In clinical practice, for lesions of the peripheral nervous system, including those associated with osteochondrosis of the spine, B vitamins with neurotropic effects are widely used. Traditionally, the method of alternating administration of vitamins B1, B6 and B12, 1-2 ml is used. intramuscularly with daily alternation. The duration of treatment is 2 to 4 weeks. The disadvantages of this method include the use of small doses of drugs which reduce the effectiveness of the treatment and the need for frequent injections.

For discogenic radiculopathy, traction therapy: traction (including underwater) is used in a neurological hospital. In case of myofascial syndrome after local treatment (blockage of novocaine, irrigation with ethyl chloride, anesthetic ointments), a warm compress is applied to the muscles for several minutes.

Chronic low back pain of vertebrogenic or myogenic origin

In the event of a herniated disc, it is recommended:

  • wear a rigid corset of the "weight lifting belt" type;
  • elimination of sudden movements and inclinations, limitation of physical activity;
  • physiotherapy exercises to create a muscle corset and restore muscle mobility;
  • massage;
  • blockade of novocaine;
  • reflexology;
  • physiotherapy: ultrasound, laser therapy, heat therapy;
  • intramuscular vitamin therapy (B1, B6, B12), multivitamins with mineral supplements;
  • for paroxysmal pain, carbamazepine is prescribed.

Non-drug treatments

Despite the availability of effective means of conservative treatment, the existence of dozens of techniques, some patients require surgical treatment.

Indications for surgical treatment are divided into relative and absolute. An absolute indication for surgical treatment is the development of caudal syndrome, the presence of a sequestered herniated disc, a pronounced radicular pain syndrome, which does not decrease, despite ongoing treatment. The development of radiculomyeloischemia also requires urgent surgery. However, after the first 12-24 hours, the surgical indications in such cases become relative, on the one hand due to the formation of irreversible changes in the roots and, on the other hand, because in most cases in AuDuring treatment and rehabilitation, the process regresses in about 6 months. The same periods of regression are observed with deferred transactions.

Relative indications include ineffectiveness of conservative treatment, recurrent sciatica. The duration of conservative treatment should not exceed 3 months. and last at least 6 weeks. It is assumed that the surgical approach in case of acute radicular syndrome and ineffectiveness of conservative therapy is justified within the first 3 months. after the onset of pain to prevent chronic pathological changes in the root. A relative indication is cases of extremely pronounced pain syndrome, when the pain component changes with an increase in neurological deficit.

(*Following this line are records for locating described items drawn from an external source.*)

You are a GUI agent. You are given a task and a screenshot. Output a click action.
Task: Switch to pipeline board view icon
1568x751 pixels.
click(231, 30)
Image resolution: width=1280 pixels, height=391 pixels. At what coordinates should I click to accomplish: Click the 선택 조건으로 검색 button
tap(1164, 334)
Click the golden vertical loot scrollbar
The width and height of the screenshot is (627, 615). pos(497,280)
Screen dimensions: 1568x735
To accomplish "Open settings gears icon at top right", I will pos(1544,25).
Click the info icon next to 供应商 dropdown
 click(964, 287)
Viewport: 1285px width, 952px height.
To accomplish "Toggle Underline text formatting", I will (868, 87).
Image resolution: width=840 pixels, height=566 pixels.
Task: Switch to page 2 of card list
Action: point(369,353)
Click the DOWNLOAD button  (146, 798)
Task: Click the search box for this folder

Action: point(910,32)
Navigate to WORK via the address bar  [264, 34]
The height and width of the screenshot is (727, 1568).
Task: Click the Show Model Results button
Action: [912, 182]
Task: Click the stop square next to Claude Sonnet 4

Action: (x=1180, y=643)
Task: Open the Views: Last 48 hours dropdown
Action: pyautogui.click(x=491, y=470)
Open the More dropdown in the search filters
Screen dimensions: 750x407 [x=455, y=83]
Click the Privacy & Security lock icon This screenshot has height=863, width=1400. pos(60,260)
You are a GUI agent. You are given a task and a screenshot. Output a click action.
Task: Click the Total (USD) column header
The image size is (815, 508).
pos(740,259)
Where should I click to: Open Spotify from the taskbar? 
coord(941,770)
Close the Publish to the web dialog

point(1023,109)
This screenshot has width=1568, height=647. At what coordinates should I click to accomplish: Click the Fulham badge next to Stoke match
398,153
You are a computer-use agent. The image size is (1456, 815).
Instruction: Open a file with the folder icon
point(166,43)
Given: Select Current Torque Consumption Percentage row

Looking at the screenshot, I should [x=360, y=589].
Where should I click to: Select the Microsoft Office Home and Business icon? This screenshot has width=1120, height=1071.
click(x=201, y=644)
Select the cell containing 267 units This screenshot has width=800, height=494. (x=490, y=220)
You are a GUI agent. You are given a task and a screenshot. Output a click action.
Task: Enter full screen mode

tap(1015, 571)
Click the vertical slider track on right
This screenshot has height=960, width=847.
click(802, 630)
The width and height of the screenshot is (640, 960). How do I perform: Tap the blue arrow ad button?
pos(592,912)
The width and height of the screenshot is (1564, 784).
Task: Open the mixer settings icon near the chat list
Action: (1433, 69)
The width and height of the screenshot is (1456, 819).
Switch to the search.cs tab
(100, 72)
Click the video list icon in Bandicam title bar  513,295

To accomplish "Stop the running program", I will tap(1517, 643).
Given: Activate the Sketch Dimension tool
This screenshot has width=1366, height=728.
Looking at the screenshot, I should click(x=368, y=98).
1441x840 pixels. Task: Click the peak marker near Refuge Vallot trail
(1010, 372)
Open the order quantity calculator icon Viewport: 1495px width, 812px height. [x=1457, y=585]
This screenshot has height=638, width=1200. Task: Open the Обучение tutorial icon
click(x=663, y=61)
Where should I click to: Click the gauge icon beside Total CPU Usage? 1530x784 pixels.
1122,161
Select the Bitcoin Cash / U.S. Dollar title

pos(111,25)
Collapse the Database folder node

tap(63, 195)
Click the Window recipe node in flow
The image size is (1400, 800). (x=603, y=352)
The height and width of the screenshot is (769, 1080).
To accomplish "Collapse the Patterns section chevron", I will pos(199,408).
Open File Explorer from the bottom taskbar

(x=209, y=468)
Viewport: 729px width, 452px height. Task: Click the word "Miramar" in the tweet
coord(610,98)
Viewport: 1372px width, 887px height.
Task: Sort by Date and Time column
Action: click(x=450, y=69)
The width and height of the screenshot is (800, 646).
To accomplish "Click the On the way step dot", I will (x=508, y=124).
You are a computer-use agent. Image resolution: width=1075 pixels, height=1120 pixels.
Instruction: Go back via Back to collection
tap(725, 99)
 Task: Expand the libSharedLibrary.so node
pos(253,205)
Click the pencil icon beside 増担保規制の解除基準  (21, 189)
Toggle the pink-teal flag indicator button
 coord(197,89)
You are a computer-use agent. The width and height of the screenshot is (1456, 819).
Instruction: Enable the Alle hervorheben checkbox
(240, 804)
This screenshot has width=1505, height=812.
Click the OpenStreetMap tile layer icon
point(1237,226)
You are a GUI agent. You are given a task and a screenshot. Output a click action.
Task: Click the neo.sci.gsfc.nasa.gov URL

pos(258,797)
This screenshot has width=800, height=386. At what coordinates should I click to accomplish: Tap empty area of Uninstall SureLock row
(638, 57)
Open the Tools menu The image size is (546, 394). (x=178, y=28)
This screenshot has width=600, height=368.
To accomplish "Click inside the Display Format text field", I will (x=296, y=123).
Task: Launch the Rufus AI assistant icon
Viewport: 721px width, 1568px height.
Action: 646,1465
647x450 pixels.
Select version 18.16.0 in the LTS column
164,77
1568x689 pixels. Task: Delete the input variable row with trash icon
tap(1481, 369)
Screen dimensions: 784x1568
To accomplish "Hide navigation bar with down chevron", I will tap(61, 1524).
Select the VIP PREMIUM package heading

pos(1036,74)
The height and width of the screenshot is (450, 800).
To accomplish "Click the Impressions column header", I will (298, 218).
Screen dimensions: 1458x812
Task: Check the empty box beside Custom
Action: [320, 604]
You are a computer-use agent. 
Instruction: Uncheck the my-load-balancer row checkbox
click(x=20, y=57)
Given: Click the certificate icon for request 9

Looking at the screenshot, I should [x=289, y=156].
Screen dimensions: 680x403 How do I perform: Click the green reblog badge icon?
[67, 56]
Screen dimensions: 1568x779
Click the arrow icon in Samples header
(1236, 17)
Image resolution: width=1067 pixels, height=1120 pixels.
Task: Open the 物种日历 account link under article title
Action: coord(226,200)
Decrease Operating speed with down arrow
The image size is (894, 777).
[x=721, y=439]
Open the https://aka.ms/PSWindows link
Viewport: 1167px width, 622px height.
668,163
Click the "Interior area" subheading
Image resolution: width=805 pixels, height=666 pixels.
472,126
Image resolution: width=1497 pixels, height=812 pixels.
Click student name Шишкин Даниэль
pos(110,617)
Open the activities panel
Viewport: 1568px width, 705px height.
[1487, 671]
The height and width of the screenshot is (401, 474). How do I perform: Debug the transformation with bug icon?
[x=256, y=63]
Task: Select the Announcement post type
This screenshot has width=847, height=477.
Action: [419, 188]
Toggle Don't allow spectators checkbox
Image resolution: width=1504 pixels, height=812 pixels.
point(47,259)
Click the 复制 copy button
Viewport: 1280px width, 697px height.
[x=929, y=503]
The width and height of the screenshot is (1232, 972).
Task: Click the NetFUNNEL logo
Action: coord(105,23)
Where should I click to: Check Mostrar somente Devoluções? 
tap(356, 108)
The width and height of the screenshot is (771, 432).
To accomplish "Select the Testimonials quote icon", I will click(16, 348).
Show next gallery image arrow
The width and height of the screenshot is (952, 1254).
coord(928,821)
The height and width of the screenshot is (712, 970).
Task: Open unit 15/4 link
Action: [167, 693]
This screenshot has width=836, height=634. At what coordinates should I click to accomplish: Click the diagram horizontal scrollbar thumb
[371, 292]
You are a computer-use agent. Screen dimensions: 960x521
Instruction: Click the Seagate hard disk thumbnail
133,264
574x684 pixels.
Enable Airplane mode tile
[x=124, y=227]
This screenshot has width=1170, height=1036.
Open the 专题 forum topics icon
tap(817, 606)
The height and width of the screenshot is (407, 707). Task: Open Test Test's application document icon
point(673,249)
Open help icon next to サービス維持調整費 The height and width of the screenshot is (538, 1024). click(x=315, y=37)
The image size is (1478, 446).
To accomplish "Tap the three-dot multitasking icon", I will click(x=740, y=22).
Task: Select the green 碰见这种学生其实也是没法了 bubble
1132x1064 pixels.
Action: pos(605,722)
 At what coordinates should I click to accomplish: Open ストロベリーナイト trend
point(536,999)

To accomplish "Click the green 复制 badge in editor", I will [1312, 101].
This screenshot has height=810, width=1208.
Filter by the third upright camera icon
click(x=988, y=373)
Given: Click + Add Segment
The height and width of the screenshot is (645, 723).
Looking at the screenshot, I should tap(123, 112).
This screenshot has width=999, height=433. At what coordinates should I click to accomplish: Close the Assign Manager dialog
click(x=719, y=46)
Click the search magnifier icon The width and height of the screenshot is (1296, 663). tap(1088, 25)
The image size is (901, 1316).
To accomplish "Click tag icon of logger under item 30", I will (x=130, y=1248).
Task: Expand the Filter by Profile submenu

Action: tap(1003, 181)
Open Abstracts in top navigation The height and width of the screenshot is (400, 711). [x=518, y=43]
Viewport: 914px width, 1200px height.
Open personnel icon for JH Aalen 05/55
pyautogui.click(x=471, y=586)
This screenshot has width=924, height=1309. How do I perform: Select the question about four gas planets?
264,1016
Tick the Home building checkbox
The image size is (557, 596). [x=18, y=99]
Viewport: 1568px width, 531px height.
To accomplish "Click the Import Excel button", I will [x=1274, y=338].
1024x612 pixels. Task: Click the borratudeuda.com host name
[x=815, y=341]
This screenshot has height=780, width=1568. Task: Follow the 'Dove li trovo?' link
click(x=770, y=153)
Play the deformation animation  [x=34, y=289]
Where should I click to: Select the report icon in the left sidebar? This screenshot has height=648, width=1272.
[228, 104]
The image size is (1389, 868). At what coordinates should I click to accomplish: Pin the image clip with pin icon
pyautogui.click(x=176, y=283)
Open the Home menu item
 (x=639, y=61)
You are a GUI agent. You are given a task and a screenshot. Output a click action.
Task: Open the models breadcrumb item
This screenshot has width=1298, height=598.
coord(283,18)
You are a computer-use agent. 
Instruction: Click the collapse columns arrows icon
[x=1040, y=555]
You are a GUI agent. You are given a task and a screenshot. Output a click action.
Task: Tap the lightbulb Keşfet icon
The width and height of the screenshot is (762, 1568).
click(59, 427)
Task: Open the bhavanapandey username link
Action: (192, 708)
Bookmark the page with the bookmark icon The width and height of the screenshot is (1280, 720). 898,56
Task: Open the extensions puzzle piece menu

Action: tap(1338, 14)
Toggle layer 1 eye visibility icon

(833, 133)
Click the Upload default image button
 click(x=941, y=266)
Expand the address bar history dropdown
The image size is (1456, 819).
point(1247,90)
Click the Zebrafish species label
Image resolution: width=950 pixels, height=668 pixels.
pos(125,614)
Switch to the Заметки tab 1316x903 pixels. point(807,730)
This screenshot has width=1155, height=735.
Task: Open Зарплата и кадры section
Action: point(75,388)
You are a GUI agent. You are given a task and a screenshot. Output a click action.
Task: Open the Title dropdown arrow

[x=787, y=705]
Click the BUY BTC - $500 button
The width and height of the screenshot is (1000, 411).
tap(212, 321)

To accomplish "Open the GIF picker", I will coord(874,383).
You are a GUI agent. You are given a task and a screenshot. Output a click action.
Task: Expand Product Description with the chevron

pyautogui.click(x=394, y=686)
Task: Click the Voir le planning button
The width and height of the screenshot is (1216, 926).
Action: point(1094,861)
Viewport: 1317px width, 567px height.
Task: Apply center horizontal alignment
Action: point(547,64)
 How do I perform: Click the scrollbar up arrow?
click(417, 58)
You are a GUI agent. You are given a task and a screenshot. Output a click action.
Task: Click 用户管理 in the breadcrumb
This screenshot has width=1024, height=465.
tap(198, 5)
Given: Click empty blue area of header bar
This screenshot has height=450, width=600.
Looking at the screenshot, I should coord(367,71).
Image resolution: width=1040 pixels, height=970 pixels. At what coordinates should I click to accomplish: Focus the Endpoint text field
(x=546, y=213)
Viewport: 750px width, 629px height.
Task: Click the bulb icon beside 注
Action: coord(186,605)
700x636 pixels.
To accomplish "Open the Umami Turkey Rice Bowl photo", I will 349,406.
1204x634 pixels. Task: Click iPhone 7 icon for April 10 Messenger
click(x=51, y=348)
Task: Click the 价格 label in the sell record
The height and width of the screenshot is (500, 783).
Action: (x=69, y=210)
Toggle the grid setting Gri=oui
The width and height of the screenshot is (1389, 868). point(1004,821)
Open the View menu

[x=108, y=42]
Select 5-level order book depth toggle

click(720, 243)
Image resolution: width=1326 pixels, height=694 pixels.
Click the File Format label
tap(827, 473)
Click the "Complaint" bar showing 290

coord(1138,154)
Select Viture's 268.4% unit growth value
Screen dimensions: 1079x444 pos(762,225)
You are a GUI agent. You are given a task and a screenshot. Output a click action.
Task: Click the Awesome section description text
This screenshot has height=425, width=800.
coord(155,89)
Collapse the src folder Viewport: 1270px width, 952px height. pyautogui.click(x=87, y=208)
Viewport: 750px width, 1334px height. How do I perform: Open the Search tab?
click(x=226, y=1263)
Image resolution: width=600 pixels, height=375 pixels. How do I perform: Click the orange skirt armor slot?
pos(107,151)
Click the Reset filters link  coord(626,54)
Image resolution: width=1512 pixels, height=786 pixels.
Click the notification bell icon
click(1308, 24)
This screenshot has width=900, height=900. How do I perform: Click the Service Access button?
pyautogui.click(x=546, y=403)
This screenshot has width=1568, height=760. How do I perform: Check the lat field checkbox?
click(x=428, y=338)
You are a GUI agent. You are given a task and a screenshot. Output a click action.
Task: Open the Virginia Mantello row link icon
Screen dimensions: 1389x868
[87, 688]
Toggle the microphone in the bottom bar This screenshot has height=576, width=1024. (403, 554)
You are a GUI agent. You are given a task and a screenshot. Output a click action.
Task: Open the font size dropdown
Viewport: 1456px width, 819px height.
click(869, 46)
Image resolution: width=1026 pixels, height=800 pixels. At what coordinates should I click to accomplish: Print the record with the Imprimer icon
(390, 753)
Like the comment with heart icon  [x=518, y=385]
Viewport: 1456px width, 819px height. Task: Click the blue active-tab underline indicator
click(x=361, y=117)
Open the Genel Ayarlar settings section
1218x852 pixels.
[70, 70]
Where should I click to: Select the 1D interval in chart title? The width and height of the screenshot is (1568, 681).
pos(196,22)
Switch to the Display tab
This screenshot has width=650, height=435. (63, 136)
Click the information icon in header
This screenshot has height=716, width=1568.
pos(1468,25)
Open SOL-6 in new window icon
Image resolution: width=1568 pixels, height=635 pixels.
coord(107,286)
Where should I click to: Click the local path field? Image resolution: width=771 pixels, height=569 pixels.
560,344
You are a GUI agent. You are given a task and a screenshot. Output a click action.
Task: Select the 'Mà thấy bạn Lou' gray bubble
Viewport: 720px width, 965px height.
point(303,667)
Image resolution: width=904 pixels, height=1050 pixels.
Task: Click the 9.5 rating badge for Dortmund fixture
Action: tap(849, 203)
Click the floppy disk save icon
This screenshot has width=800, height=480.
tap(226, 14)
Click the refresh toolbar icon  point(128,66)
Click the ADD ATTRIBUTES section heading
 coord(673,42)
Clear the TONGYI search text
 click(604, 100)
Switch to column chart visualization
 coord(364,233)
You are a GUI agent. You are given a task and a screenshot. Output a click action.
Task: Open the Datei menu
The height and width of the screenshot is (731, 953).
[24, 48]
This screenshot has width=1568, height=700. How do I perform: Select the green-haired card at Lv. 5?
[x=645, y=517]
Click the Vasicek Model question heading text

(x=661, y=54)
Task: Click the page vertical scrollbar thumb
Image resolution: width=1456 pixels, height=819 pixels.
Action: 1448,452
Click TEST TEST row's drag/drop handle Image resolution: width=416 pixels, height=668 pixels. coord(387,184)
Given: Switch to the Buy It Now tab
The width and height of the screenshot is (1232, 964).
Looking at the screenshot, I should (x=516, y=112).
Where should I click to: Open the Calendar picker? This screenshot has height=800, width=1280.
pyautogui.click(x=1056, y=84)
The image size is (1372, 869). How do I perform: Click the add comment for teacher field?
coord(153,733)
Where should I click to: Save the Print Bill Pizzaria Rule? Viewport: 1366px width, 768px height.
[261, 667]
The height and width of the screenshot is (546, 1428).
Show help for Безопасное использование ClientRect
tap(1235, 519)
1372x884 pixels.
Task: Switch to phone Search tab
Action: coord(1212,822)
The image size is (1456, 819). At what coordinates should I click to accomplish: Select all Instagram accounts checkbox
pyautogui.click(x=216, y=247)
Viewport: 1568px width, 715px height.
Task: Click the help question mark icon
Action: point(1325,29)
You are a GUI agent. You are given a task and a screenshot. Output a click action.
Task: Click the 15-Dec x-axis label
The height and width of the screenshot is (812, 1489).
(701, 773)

From physiotherapeutic procedures, electrophoresis with the proteolytic enzyme caripazime is currently widely used.

It is known that physiotherapy and massage are an integral part of the complex treatment of patients with spinal injuries. Therapeutic gymnastics pursues the objectives of general strengthening of the body, increasing efficiency, improving coordination of movements, improving physical condition. At the same time, special exercises are aimed at restoring certain motor functions.